Compétences médico-sociales
Aide au déplacement
Toilette d’une personne malade ou en situation de handicap
Stimulation musculaire, orthophonique, créative et intellectuelle...
Compétences juridiques
Signature de contrat : des connaissances acquises grâce à la gestion des prestataires et professionnelles de santé employés pour le proche
Connaissances juridiques suite à une gestion de tutelle ou curatelle.
Aidant d’un proche ne signifie pas qu’on peut aider tout le monde
Franck Guichet, sociologue, travaille notamment pour des associations d’aide et de soutien aux aidants. Il a fondé le bureau d’études EmiCité, spécialisé dans les projets innovants pour l’accompagnement des personnes vulnérables.

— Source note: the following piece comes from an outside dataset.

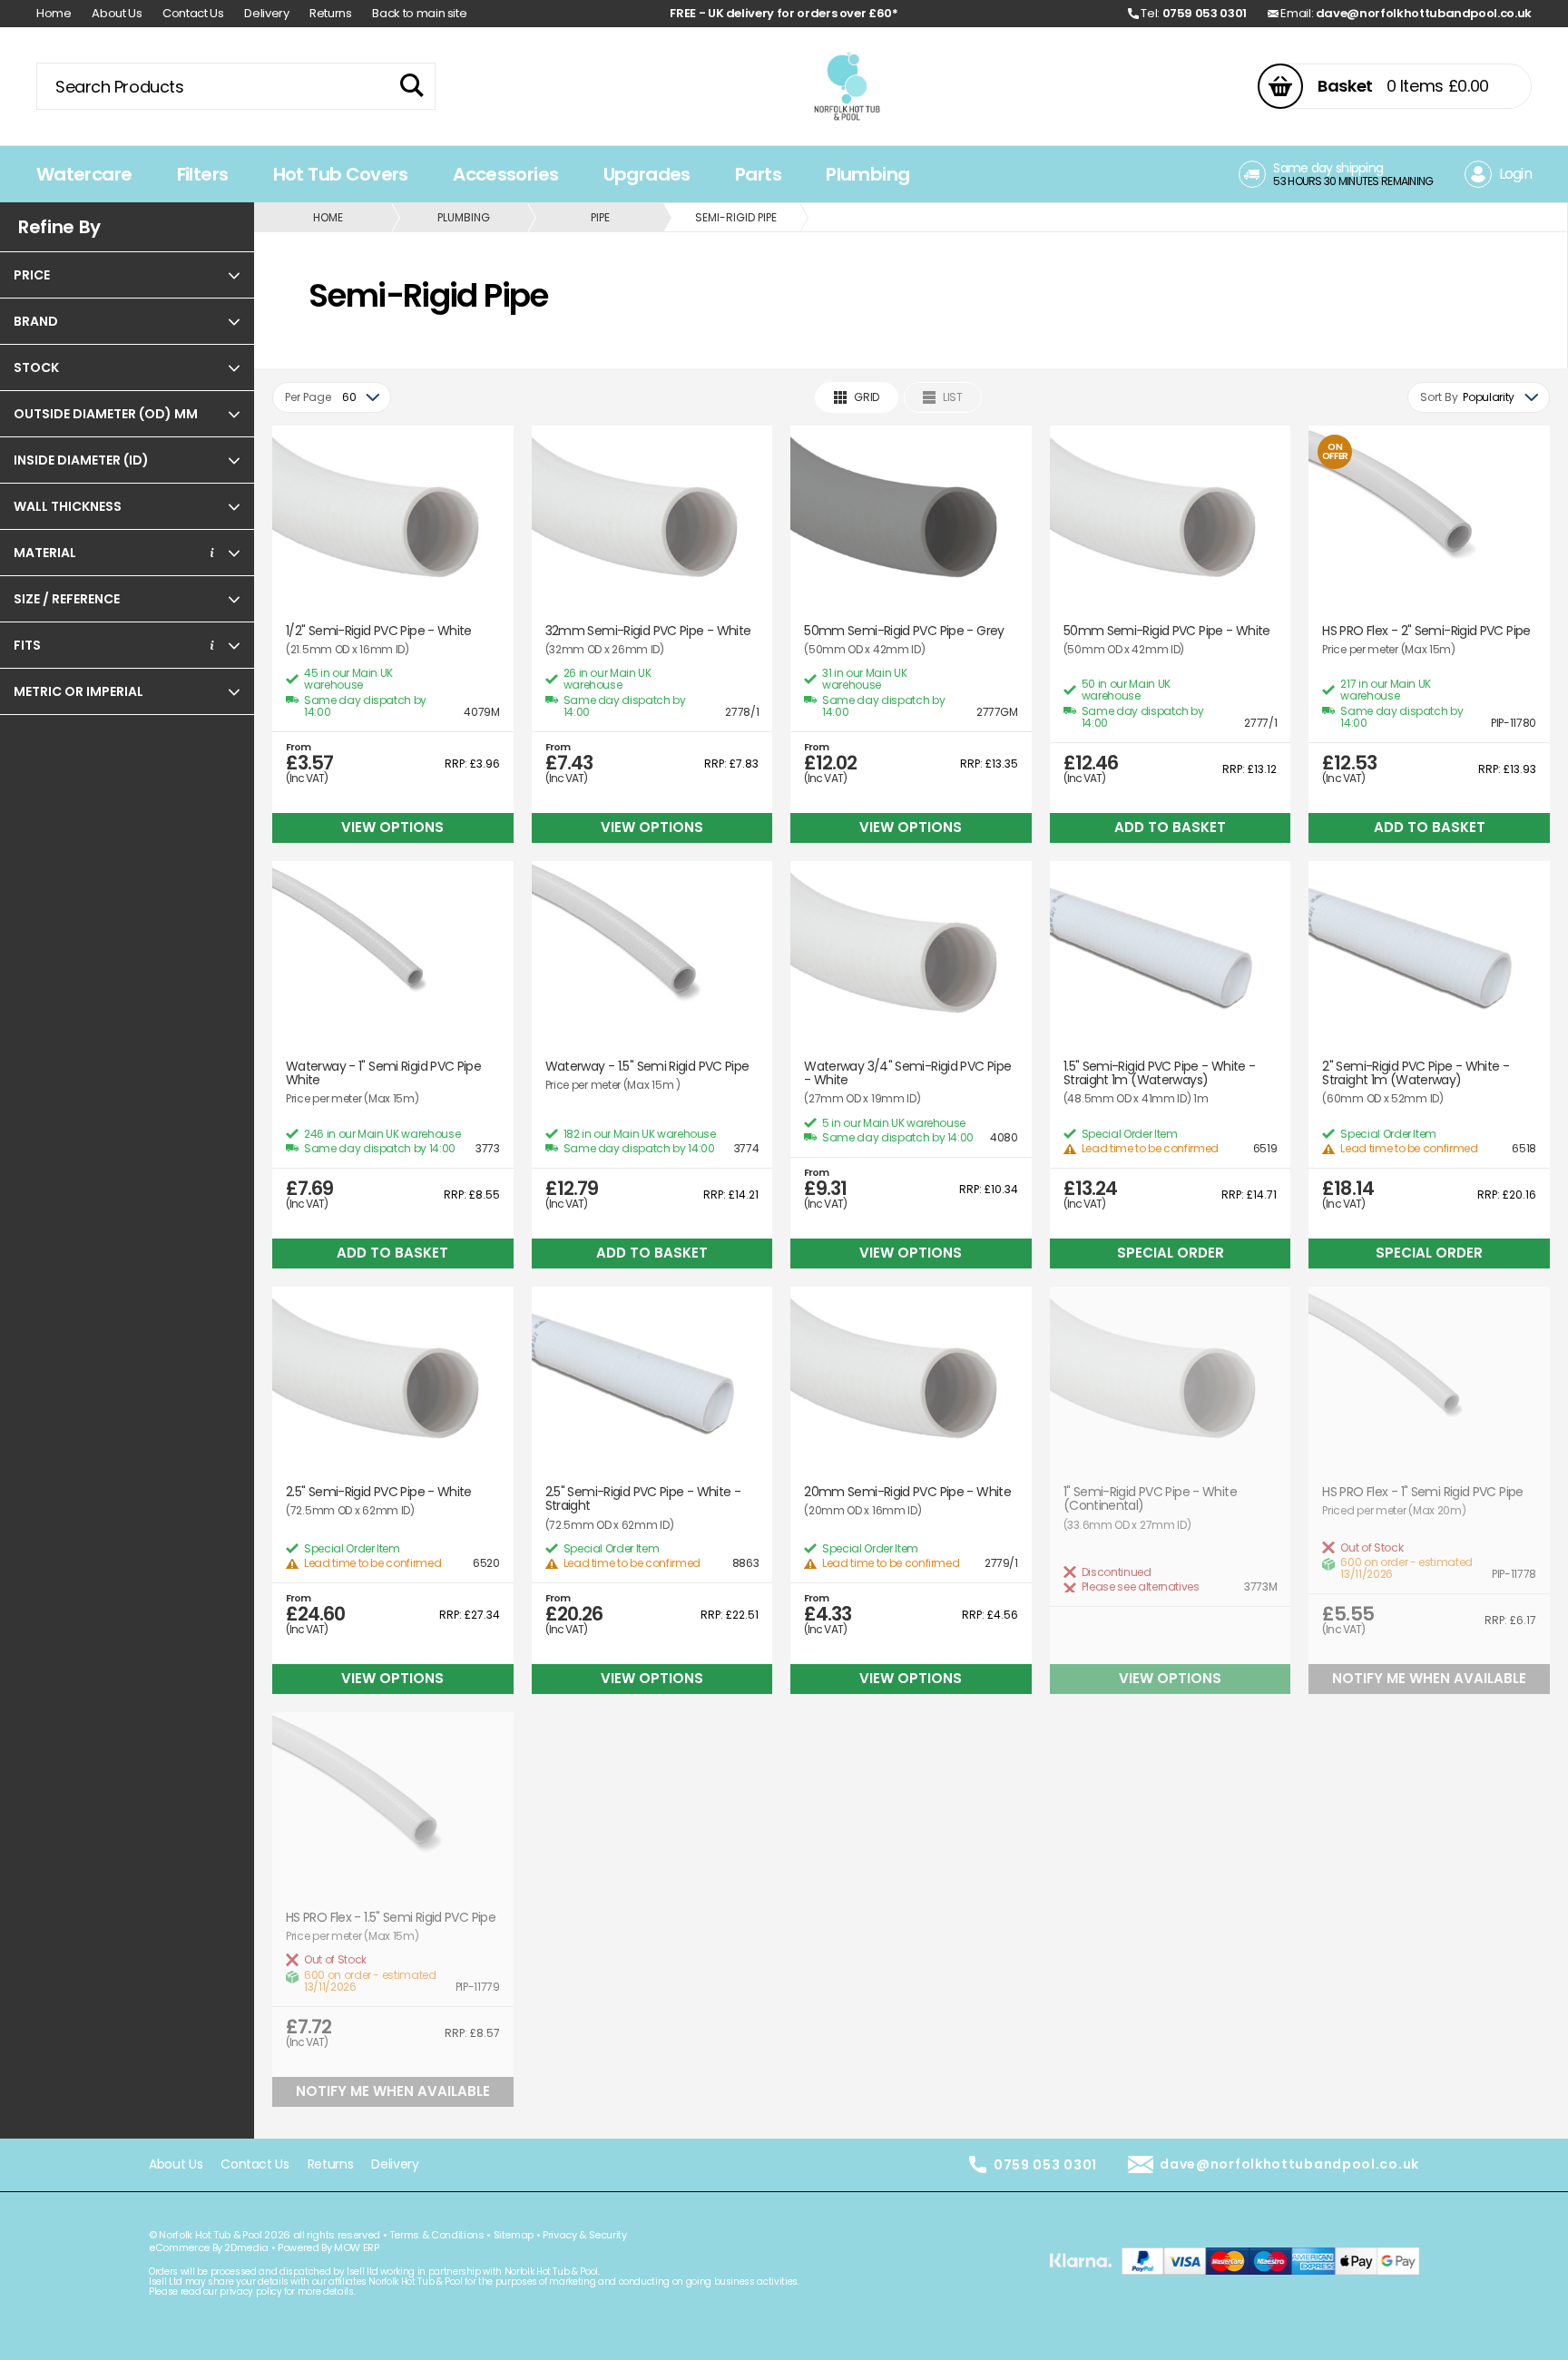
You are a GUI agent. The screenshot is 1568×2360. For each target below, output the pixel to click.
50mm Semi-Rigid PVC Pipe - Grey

“Que les aidants familiaux puissent se professionnaliser en devenant auxiliaire de vie, notamment par le biais de la VAE, me semble risqué. D’abord pour eux-mêmes : rappelons que le métier d’auxiliaire de vie est difficile, qu’il y a une forte pénibilité, de nombreux accidents et que les rémunérations sont très faibles… Ensuite pour les personnes aidées : ce n’est pas parce qu’on a été aidant pour l’un de ses proches qu’on peut l’être pour tout le monde. Il y a de multiples précautions à prendre dans la relation d’aide, une réflexion à avoir sur sa posture et pour tout cela, la formation à l'aide à la personne est indispensable.
En revanche, je suis convaincu de l’intérêt de mettre en valeur leur expérience dans l’entreprise. Les aidants ont acquis un potentiel, dont on ne sait pas encore bien comment le valoriser. Ils sont par exemple amenés à reconsidérer l’ordre de ce qui compte : la qualité des relations avec l’entourage prend une importance qu’elle n’avait pas toujours avant, de même que la recherche d’enjeux plus humains et la quête de sens dans le travail. D’ailleurs, beaucoup d’aidants expriment leur volonté de travailler dans le social ou la santé, de pouvoir contribuer davantage au bien-être.”
Aujourd’hui, reconnaissons que l’expérience de l’aidant apparaît noyée dans le quotidien, comme une suite d’actes ordinaires dont on ne parle pas. Mais toutes ces petites attentions peuvent prendre une importance extraordinaire pour la personne aidée. Si l’on veut construire une société plus humaine, bienveillante et inclusive, les aidants sont certainement des acteurs importants de ce changement.